US holds back on imposing duties on Vietnamese goods
By Hannah Abdulla | 18 January 2021 just style Font size Email Print USTR is not curently taking any specific actions regarding Vietnam tariffs but is continuing to "evaluate all available options" The US has decided it will not impose tariff increases on goods from Vietnam for the time being, bringing relief to footwear and apparel brands and retailers across the country. Outlining the findings of its Section 301 investigation into Vietnam's currency practices, the US Trade Representative (USTR) said it had concluded the country's acts, policies and practices, including excessive foreign exchange market interventions and other related actions "taken in their totality, are unreasonable and burden or restrict US commerce".
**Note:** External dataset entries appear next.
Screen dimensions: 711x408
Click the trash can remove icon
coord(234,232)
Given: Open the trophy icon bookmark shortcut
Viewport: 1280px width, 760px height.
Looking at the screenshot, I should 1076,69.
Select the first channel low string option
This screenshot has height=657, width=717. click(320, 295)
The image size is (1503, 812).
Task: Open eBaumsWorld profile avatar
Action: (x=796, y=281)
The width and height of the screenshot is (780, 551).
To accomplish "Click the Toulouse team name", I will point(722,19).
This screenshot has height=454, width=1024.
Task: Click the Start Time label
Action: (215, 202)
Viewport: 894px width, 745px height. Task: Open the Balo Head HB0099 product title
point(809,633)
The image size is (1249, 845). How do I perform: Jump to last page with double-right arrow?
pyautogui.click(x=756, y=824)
"Unfair acts, policies and practices that contribute to currency undervaluation harm US workers and businesses, and need to be addressed," said USTR Robert Lighthizer. "I hope that the United States and Vietnam can find a path for addressing our concerns." While the USTR said it is not taking any specific actions in connection with the findings at this time, it will continue to evaluate all available options. A separate Section 301 investigation on Vietnam's timber practices is still pending.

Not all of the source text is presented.